Snacks are usually the most challenging to moderate because children often prefer snack foods to what is served for dinner. (123rf)

Just as children need support when they learn to read, write or ride a bike, they need support learning to eat in moderation, especially during snack time.

Snacks are usually the most challenging to moderate because children often prefer snack foods to what is served for dinner.

Most kids can control the amount of broccoli they consume much more easily than they can control the number of cookies, so if you want to teach your children to snack and eat sweets in moderation, follow these six steps.

Teach them to recognize hunger cues

Children won’t be able to recognize how much they should eat at snack time if they don’t understand how hungry they are.

Explain what hunger feels like and how to tell when feeling full, then ask how hungry they feel before every snack. This will help children connect hunger levels to the amount they choose to eat.

Let your child listen to hunger without input

Have you ever noticed that some days your child can finish an entire bowl of ice cream and other times won’t want more than a bite?

How sometimes they are ravenous in the morning and other times too tired to even think about breakfast?

Our children must learn to trust their own constantly changing hunger and satiety cues, otherwise they may learn to habitually overeat.

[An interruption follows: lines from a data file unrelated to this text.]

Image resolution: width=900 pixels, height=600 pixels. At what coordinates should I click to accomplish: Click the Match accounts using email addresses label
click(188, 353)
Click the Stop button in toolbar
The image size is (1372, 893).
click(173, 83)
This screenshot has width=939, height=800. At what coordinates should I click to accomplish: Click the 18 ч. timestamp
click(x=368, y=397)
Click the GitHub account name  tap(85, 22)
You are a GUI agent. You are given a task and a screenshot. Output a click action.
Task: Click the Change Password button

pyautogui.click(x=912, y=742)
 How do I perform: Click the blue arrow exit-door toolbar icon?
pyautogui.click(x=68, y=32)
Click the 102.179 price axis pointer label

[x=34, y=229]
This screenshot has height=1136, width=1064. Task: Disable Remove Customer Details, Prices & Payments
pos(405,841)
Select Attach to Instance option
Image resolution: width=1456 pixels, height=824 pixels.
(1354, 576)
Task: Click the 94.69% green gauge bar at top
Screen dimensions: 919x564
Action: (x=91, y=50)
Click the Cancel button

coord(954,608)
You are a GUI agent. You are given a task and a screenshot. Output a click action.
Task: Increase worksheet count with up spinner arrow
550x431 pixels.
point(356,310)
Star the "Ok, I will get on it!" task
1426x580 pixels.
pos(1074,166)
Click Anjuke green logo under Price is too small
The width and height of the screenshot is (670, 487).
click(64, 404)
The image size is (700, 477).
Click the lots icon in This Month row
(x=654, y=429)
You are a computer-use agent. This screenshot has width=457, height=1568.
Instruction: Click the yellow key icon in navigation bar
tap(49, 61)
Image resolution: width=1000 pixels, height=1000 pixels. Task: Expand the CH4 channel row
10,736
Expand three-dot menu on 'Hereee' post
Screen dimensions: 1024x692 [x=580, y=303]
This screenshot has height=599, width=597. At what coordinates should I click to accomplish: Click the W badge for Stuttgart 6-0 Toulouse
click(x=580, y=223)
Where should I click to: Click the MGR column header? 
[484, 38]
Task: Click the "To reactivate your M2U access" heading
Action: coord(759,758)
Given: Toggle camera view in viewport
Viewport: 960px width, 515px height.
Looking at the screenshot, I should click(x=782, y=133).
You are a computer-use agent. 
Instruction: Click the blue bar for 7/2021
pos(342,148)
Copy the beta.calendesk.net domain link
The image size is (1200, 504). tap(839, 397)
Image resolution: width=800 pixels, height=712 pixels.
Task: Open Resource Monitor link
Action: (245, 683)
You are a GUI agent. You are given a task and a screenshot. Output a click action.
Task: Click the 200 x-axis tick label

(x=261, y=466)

As Dina Rose says in her book “It’s Not About the Broccoli,” “even if it turned out, by some stroke of magic, that you do know how much your kids ought to eat, you still shouldn’t interfere. Teaching kids to trust your instincts rather than their own instincts prevents your children from learning how to self-regulate.”

Give them practice

Just as children need practice reading before they reach chapter books, and practice driving before they hit the roads alone, they need practice figuring out how much they should eat at any one time.

To teach them this, follow author Ellyn Satter’s division of responsibility in which parents are responsible for what food is put on the table, when meals and snacks are served, and where children eat.

Children are responsible for how much they eat — and whether they eat at all. By giving kids control over how much they eat, you are giving them moderation practice.

Set a specific snack time

The kitchen or snack cabinet should not be open all day. Snack times should be designated and kept brief.

After sitting down for a snack, your child should move to another activity and be given plenty of time to rebuild an appetite before the next meal.

Create snack drawers

Have a refrigerator snack drawer full of foods such as hard-boiled eggs, blueberries, carrots and yogurt, and always keep a bowl of fresh fruit on the counter. Also, create a snack drawer outside the refrigerator.

Fill it with mostly healthy snacks such as applesauce, raisins and nutritious bars, but add a few less healthy items, such as leftover candy. Explain that at snack time, they may eat from either of these locations.

Set a family rule for sugary foods

Let’s say you allow one sugary food a day (as this makes a clean example). Tell your children it is up to them when to have that food each day. Then place the sugary snacks next to the healthy snacks.

A child who truly listens to their body might reach for the candy, then see the applesauce and decide that is what they really desire. The power of junk food dissipates when it becomes accessible.

Creating a snack drawer and giving your children some control over it could possibly ease your eating worries.

As Rose explains, “When you break up the contents, the candy collection no longer seems like a set. As a result, your kids won’t feel entitled to eat it all at once.”